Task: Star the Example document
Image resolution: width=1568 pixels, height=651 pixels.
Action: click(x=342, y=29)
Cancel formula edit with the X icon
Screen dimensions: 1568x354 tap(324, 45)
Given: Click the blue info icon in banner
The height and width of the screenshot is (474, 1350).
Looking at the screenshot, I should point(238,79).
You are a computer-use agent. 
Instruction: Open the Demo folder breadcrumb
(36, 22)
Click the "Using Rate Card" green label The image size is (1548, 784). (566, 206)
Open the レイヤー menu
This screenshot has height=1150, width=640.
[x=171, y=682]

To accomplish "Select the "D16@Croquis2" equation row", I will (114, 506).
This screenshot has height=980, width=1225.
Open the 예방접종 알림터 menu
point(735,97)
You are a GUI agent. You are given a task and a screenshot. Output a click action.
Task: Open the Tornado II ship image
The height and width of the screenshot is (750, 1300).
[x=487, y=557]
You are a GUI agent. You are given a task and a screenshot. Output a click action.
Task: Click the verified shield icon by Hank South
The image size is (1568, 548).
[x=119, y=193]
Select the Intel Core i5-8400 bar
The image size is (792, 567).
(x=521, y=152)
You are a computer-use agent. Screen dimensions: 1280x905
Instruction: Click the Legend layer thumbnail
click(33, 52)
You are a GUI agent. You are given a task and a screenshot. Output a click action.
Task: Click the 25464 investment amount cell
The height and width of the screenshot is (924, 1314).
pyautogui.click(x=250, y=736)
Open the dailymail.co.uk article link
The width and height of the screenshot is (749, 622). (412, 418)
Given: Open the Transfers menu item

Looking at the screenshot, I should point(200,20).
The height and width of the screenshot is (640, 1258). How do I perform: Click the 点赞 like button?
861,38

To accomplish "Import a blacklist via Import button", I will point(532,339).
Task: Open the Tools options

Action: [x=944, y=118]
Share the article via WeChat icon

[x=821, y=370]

=====

| Directions for this task |
Reproduce the entire listing. Keep every word as it is.

| Answer |
Task: Star the Example document
Image resolution: width=1568 pixels, height=651 pixels.
Action: click(x=342, y=29)
Cancel formula edit with the X icon
Screen dimensions: 1568x354 tap(324, 45)
Given: Click the blue info icon in banner
The height and width of the screenshot is (474, 1350).
Looking at the screenshot, I should point(238,79).
You are a computer-use agent. 
Instruction: Open the Demo folder breadcrumb
(36, 22)
Click the "Using Rate Card" green label The image size is (1548, 784). (566, 206)
Open the レイヤー menu
This screenshot has height=1150, width=640.
[x=171, y=682]

To accomplish "Select the "D16@Croquis2" equation row", I will (114, 506).
This screenshot has height=980, width=1225.
Open the 예방접종 알림터 menu
point(735,97)
You are a GUI agent. You are given a task and a screenshot. Output a click action.
Task: Open the Tornado II ship image
The height and width of the screenshot is (750, 1300).
[x=487, y=557]
You are a GUI agent. You are given a task and a screenshot. Output a click action.
Task: Click the verified shield icon by Hank South
The image size is (1568, 548).
[x=119, y=193]
Select the Intel Core i5-8400 bar
The image size is (792, 567).
(x=521, y=152)
You are a computer-use agent. Screen dimensions: 1280x905
Instruction: Click the Legend layer thumbnail
click(33, 52)
You are a GUI agent. You are given a task and a screenshot. Output a click action.
Task: Click the 25464 investment amount cell
The height and width of the screenshot is (924, 1314).
pyautogui.click(x=250, y=736)
Open the dailymail.co.uk article link
The width and height of the screenshot is (749, 622). (412, 418)
Given: Open the Transfers menu item

Looking at the screenshot, I should point(200,20).
The height and width of the screenshot is (640, 1258). How do I perform: Click the 点赞 like button?
861,38

To accomplish "Import a blacklist via Import button", I will point(532,339).
Task: Open the Tools options

Action: [x=944, y=118]
Share the article via WeChat icon

[x=821, y=370]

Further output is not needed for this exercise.